C'est vraiment sans trop d'amertume ni de regrets que Marguerite se remémore les circonstances de ces nopces qui se feirent avec autant de triomphe et de magnificence que de nulle autre de ma qualité.

Elle s'y peint complaisamment et s'y mire, pour ainsi dire, dans son souvenir, telle qu'elle apparut aux yeux ravis de la cour, habillée à la royale, avec la couronne et couet (ou corcet) d'hermine mouchetée, qui se met au devant du corps, toute brillante de pierreries de la couronne, et le grand manteau bleu à quatre aulnes de queue porté par trois princesses.

Elle revoit, fièrement éblouie, les eschaffaux dressés à la coutume des nopces des filles de France, depuis l'Évesché jusqu'à Notre-Dame, tendus et parés de drap d'or ; le peuple s'estouffant en bas à regarder passer sur cet eschaffaut les nopces et toute la cour....

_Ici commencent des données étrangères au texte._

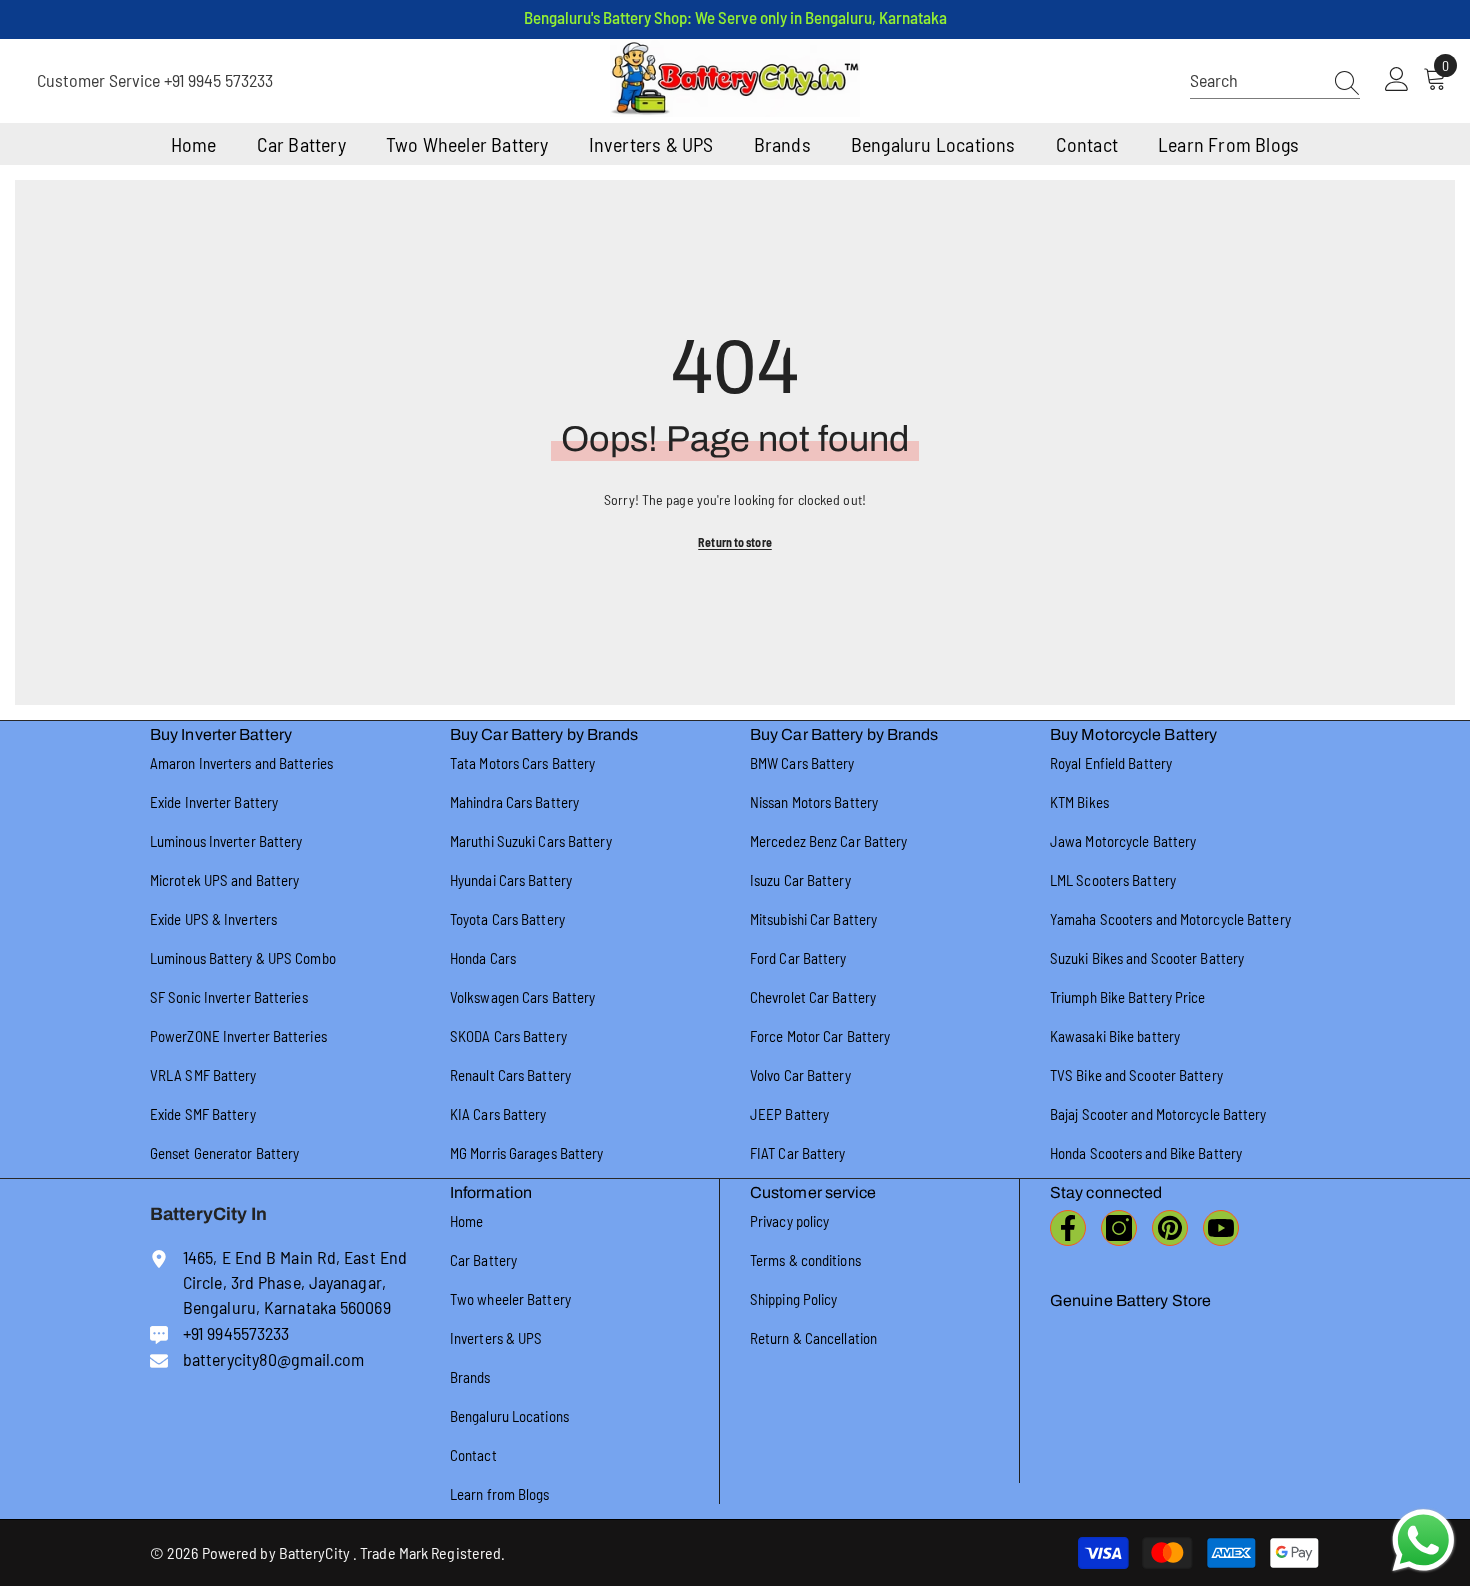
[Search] (1275, 81)
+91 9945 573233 (218, 80)
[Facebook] (1068, 1228)
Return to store (735, 542)
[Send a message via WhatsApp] (1423, 1540)
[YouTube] (1221, 1228)
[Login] (1397, 80)
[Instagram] (1119, 1228)
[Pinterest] (1170, 1228)
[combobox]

C'est ainsi, ajoute-t-elle, que nous vinsmes à la porte de l'église, où Monsieur le cardinal de Bourbon y faisoit l'office ce jour-là, où nous ayant receus pour dire les paroles accoustumées en tel cas, nous passâmes sur le même eschaffaux jusques à la tribune qui sépare la nef d'avec le chœur, où il se trouva deux degrez, l'un pour descendre audit chœur, l'autre pour sortir par la nef hors l'église.

Enfin Marguerite, se reportant à la sombre nuit si différente de cette radieuse journée, déplore avec une gracieuse mélancolie, avant de passer au récit de ses pitiés, de ses terreurs et de ses angoisses pendant le massacre, que la Fortune, qui ne laisse jamais une félicité entière aux humains, ait changé bientost cet heureux estat de nopces et triomphe en un tout contraire.

Cette phrase de regret naïf, exprimé dans la forme emphatique naturelle à l'époque, nous sert à propos de transition pour passer à l'événement qui devait apporter, dans la situation et dans l'âme d'Henri, de si profondes, de si douloureuses modifications, et déterminer la crise décisive de sa vie.

Par une double raison de convenance et d'harmonie, nous ne raconterons pas en détail la boucherie du 25-24 août 1572. Nous ne saurions le faire sans dégoût pour nous et pour nos lecteurs, surtout sans rompre cette unité de plan et d'intérêt qui n'accorde à chaque partie qu'une place proportionnée au tout, et s'oppose à toute digression à propos d'un événement purement épisodique dans la vie de notre héros.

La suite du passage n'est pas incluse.